Just then Miss Babe came out on the little porch, and seated herself on
the bench that ran across one end. "Cap'," said Abe, with some show of
embarrassment, as if not knowing how to get through a necessary
ceremony, "this is my gal, Babe. She's the oldest and the youngest. I'm
name' Abe an' she's name' Babe, sort er rimin' like."

The unaffected shyness of the young girl was pleasant to behold, and if
it did not heighten her beauty, it certainly did not detract from it. It
was a shyness in which there was not an awkward element, for Babe had
the grace of youth and beauty, and conscious independence animated all
her movements.

"'Ceppin' me an' the ole 'oman," said Abe, "Babe is the best-lookin' one
er the famerly."

The girl reddened a little, and laughed lightly with the air of one who
is accustomed to give and take jokes, but said nothing.

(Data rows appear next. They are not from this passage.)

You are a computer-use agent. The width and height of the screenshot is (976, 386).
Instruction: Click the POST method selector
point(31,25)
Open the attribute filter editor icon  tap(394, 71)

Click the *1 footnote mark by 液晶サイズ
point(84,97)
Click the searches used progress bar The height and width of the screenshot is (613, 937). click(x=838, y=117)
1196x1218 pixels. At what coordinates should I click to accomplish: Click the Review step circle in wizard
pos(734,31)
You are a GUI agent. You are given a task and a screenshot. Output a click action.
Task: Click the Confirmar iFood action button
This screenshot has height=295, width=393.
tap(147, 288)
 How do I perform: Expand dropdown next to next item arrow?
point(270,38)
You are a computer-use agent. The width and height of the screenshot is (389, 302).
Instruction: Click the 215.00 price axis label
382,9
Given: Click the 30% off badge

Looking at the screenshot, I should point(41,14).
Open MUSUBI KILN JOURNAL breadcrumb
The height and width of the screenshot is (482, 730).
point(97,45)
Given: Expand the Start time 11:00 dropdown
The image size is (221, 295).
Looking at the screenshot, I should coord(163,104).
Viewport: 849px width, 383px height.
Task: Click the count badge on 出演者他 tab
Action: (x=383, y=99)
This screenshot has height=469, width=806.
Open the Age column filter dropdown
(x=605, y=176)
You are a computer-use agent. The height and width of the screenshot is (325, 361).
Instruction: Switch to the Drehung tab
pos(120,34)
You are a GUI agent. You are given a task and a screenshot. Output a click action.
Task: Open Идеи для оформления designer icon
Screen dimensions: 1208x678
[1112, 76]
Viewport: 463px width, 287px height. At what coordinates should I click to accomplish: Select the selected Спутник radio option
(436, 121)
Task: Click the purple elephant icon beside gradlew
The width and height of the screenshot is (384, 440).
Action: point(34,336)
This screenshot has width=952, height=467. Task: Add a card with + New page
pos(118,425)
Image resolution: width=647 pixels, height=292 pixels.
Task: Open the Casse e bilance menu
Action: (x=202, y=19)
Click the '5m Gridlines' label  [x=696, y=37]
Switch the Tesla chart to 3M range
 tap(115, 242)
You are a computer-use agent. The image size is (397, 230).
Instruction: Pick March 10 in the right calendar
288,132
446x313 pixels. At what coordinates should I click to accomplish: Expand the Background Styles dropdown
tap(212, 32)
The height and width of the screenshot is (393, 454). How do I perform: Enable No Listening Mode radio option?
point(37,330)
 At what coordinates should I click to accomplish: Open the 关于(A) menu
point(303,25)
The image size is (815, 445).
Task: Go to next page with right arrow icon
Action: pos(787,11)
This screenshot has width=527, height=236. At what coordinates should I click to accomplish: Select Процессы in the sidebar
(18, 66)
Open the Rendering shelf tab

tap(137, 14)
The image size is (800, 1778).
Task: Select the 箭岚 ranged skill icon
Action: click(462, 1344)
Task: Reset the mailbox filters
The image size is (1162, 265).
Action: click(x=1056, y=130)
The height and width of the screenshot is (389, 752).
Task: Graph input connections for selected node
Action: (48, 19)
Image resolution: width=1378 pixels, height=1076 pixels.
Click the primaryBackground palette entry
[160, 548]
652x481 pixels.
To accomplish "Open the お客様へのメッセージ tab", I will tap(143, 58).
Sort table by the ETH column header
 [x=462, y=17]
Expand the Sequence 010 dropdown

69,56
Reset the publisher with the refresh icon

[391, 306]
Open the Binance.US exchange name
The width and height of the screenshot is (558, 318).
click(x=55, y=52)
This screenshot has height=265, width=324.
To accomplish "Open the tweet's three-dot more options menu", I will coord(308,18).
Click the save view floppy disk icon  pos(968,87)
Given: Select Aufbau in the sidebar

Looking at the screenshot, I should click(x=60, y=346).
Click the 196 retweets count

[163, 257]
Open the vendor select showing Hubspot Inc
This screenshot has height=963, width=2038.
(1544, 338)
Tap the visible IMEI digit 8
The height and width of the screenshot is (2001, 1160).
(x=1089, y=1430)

"I heard of Miss Babe last night," said Chichester, "and I've got a
message for her."

"Wait!" exclaimed Abe triumphantly; "I'll bet a hoss I kin call the name
'thout movin' out'n my cheer. Hold on!" he continued. "I'll bet another
hoss I kin relate the message word for word."

Babe blushed violently, but laughed good-humoredly. Chichester adjusted
himself at once to this unexpected informality, and allowed himself to
become involved in it.

"Come, now!" he cried, "I'll take the bet."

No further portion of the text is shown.